The principal variable was that of symptoms of COVID-19 on admission. Information on the following symptoms was provided: fever, cough, sputum, sore throat, rhinorrhea, myalgia, fatigue/malaise, dyspnea, headache, altered state of consciousness, nausea/vomiting, and diarrhea. These variables were used to define other variables to assess the association between initial symptoms and mortality. Participants asymptomatic at admission were defined as asymptomatic, and others as symptomatic. The number of symptoms on admission were also categorized as 0, 1–2, or 3+. This allowed identification of a dose-response relationship between the number of initial symptoms and mortality. In addition, we used EFA to suggest symptom combinations and estimate their factor scores, which are numerical values indicating individual relative spacings of latent factors.

In-hospital mortality

The outcome variable was classified into discharge or death during hospitalization, and in-hospital mortality was the event.

Covariates

KDCA provided clinical and epidemiological information at admission. Age is presented as categorical data, and for Cox regression it was divided into 60 years of age or older and 60 years of age under because there were too few deaths in the younger group.
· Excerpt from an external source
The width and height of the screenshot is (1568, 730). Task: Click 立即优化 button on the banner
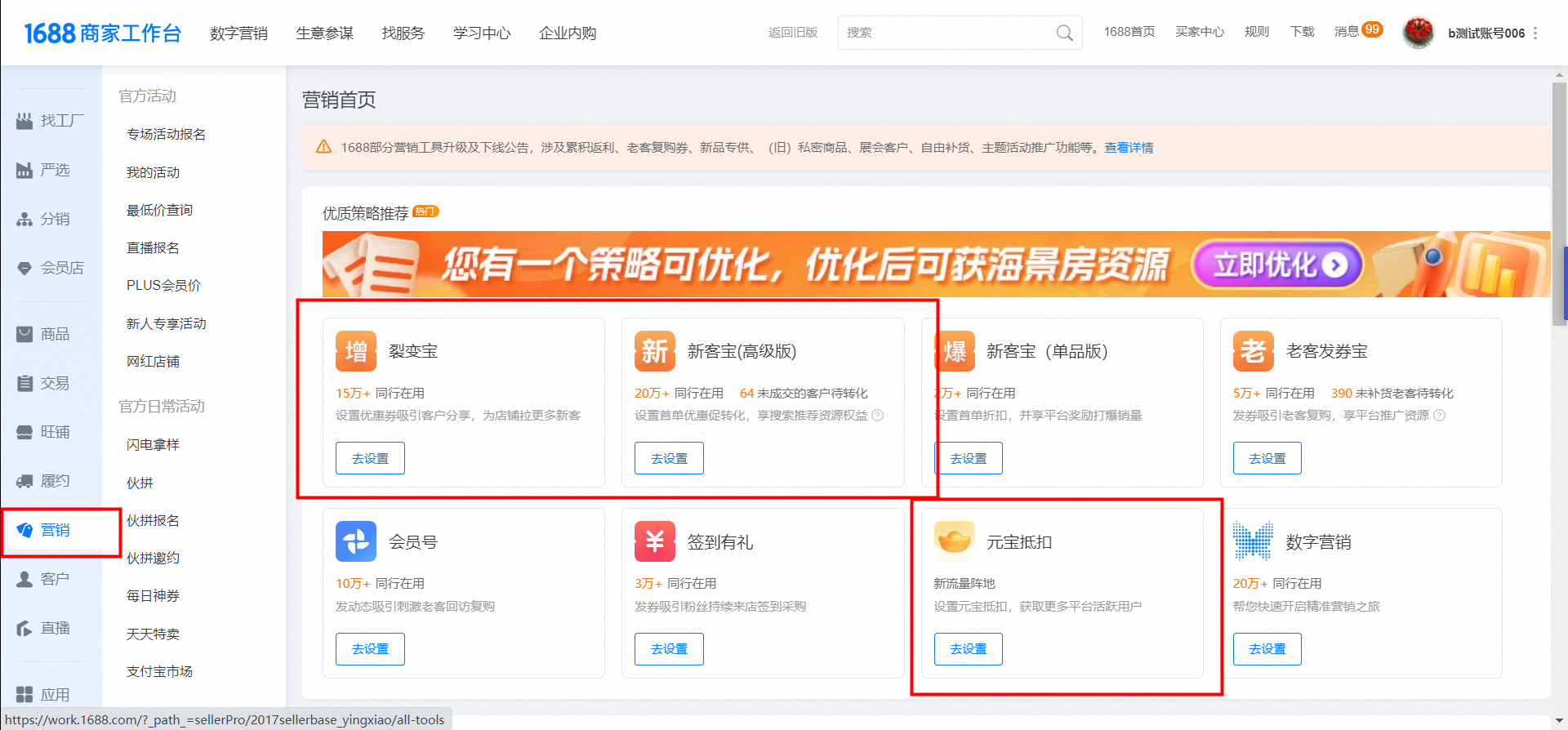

Body mass index (BMI) at admission was categorized as underweight (BMI < 18.5), normal (18.5 ≤ BMI < 25), or obesity (BMI ≥ 25). From the initial examination, the heart rate was recalculated as heart rate divided by the standard deviation. Patients’ histories of comorbidities were adjusted as binary variables; they included diabetes, hypertension, heart disease, chronic obstructive pulmonary disease (COPD), chronic kidney disease, malignancy, and dementia.

Statistical analysis

General characteristics are presented as frequencies with percentages for categorical variables, and as means with standard deviation for continuous variables. All variables are reported by sex. An EFA was performed to identify similar grouped traits of symptoms. Because symptom variables were binary, a heterogeneous correlation matrix was computed using the polycor package. EFA was performed using the psych package. Varimax rotation was employed to clarify relationships among factors. Each symptom-related factor included several variables with a loading factor of > 0.4. A regression method was used to estimate factor scores [12]. We used four models to assess associations between initial symptoms at hospitalization and in-hospital mortality in COVID-19 patients. Model 1 included a binary variable to indicate symptomatic vs. asymptomatic. Model 2 included the number of symptoms as a categorical variable. Model 3 included indicators for individual symptoms. Model 4 included symptom combinations constructed by factor analysis. Factor scores were used as independent variables in this model to assess the effects of symptom combinations on in-hospital mortality. To identify the risk factors at admission associated with in-hospital mortality, the Cox proportional hazards model was used. Hazard ratios (HR) were estimated with 95% confidence intervals (CI). R ver. 4.0.3 software was used for statistical analysis.

Ethics

The study protocol was approved by the Institutional Review Board of Seoul National University (No. E2009/001-008).

Results

General characteristics of the participants

The general characteristics of the participants are shown in Table 1. There were more female patients (58.5%) than male patients, but more male deceased (52.4%) than female deceased. The largest age group was 40–59 years (33.1%), followed by 20–39 years (29.0%). The median interval from hospital admission to release from isolation of survivors was 25 days and that of the deceased was 12 days. Most of the patients had fewer than two symptoms; 26.6% were asymptomatic, 44.8% had one to two symptoms, and 28.6% had more than three symptoms. The most prevalent symptom was cough (42.0%), followed by sputum (28.8%) and headache (16.6%). Among the deceased, the most prevalent symptom was dyspnea (47.6%), followed by cough (34.7%) and sputum (31.1%). The most common comorbidities were hypertension (22.2%) and diabetes (13.0%). Among the survivors, 2.1% were admitted to the intensive care unit (ICU) compared to 36.0% of deceased patients. Regarding disease severity, 84.2% of patients had mild disease (Class 1), and 5.6% had severe disease during hospitalization (Class 3).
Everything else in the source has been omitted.